(WHAT YOU ARE ASKED TO DO)
Reproduce word for word the stretch of lines from the start of the excerpt through the line containing "pyautogui.click(x=472, y=216)".

(Excerpt from a dataset)

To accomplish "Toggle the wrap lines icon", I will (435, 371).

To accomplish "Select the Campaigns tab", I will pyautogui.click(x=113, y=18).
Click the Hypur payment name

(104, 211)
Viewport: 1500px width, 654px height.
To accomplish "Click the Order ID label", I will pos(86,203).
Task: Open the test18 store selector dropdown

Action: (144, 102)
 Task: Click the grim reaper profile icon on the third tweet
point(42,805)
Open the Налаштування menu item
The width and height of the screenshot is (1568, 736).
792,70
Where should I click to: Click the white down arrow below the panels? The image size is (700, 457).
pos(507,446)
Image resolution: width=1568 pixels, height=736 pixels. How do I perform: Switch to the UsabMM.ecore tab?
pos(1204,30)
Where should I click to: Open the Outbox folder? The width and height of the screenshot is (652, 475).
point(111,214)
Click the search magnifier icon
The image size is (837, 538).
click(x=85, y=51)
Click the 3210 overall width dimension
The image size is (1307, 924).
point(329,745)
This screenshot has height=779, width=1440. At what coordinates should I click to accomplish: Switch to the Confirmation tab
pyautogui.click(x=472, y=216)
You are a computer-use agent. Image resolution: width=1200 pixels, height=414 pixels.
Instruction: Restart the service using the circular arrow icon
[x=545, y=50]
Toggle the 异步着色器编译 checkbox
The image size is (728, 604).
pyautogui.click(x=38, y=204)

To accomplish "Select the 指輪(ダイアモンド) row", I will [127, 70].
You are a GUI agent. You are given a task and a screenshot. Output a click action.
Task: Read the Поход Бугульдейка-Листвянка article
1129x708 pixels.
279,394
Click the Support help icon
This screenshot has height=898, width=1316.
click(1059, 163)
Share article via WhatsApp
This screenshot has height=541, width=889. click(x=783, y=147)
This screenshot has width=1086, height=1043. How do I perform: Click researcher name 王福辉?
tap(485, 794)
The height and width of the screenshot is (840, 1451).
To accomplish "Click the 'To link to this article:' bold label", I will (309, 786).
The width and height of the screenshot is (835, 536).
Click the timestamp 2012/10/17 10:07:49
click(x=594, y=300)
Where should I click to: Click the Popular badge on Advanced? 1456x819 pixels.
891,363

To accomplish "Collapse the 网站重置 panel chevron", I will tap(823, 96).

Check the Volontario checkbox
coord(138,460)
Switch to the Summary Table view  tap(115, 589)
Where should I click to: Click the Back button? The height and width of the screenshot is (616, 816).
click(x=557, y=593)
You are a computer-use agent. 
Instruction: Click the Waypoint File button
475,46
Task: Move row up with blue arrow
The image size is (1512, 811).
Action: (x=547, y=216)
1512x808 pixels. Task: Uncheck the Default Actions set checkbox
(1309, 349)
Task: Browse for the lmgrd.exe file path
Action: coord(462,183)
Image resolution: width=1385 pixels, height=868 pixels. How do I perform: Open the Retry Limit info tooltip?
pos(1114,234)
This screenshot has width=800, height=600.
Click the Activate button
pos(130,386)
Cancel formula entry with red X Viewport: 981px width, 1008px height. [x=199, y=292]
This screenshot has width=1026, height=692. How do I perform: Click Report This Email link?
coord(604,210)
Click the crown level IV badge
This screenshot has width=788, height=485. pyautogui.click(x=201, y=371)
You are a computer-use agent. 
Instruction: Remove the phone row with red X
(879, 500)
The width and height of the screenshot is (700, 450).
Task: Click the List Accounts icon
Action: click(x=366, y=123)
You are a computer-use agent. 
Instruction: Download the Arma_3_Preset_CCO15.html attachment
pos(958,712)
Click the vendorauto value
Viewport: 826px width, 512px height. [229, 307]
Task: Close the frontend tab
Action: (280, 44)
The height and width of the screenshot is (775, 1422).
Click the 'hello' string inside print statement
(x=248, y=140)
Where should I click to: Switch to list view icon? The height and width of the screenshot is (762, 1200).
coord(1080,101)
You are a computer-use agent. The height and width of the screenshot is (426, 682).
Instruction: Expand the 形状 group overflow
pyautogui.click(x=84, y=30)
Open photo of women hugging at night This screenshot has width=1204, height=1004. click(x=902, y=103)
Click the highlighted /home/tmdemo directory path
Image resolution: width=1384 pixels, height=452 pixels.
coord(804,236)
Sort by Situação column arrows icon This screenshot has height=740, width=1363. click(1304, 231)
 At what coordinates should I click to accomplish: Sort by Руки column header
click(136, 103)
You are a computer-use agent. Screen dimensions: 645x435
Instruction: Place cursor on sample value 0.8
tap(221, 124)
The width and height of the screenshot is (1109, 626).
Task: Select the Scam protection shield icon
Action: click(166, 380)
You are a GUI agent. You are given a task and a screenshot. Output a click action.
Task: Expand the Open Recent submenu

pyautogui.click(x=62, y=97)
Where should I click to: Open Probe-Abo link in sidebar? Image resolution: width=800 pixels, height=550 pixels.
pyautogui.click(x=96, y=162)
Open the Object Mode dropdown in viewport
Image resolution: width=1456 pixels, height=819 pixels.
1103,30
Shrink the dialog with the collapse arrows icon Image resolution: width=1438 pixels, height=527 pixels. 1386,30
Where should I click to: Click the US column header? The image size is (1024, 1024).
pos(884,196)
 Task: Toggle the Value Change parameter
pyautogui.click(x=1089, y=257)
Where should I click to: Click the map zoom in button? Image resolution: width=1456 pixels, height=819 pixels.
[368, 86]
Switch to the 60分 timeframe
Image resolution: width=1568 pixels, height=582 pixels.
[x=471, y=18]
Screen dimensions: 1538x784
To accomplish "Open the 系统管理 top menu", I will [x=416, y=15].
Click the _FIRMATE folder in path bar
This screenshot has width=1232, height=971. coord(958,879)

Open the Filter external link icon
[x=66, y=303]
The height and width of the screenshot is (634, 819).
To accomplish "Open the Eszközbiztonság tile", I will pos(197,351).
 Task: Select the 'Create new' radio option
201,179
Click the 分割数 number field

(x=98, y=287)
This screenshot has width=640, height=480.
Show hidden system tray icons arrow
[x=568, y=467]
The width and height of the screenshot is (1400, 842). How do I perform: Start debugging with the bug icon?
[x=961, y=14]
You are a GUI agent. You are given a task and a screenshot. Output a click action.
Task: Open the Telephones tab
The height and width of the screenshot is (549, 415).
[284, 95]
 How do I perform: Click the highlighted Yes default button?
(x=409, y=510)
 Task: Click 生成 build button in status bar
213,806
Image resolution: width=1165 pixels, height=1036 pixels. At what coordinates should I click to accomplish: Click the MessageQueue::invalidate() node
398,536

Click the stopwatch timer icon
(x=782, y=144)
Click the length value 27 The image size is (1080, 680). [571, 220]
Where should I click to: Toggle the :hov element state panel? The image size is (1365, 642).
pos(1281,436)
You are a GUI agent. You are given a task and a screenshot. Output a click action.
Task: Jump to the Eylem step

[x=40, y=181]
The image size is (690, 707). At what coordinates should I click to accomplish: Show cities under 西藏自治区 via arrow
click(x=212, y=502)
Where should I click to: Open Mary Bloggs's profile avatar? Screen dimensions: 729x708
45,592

(RESULT OF THIS TASK)
To accomplish "Toggle the wrap lines icon", I will (435, 371).

To accomplish "Select the Campaigns tab", I will pyautogui.click(x=113, y=18).
Click the Hypur payment name

(104, 211)
Viewport: 1500px width, 654px height.
To accomplish "Click the Order ID label", I will pos(86,203).
Task: Open the test18 store selector dropdown

Action: (144, 102)
 Task: Click the grim reaper profile icon on the third tweet
point(42,805)
Open the Налаштування menu item
The width and height of the screenshot is (1568, 736).
792,70
Where should I click to: Click the white down arrow below the panels? The image size is (700, 457).
pos(507,446)
Image resolution: width=1568 pixels, height=736 pixels. How do I perform: Switch to the UsabMM.ecore tab?
pos(1204,30)
Where should I click to: Open the Outbox folder? The width and height of the screenshot is (652, 475).
point(111,214)
Click the search magnifier icon
The image size is (837, 538).
click(x=85, y=51)
Click the 3210 overall width dimension
The image size is (1307, 924).
point(329,745)
This screenshot has height=779, width=1440. At what coordinates should I click to accomplish: Switch to the Confirmation tab
pyautogui.click(x=472, y=216)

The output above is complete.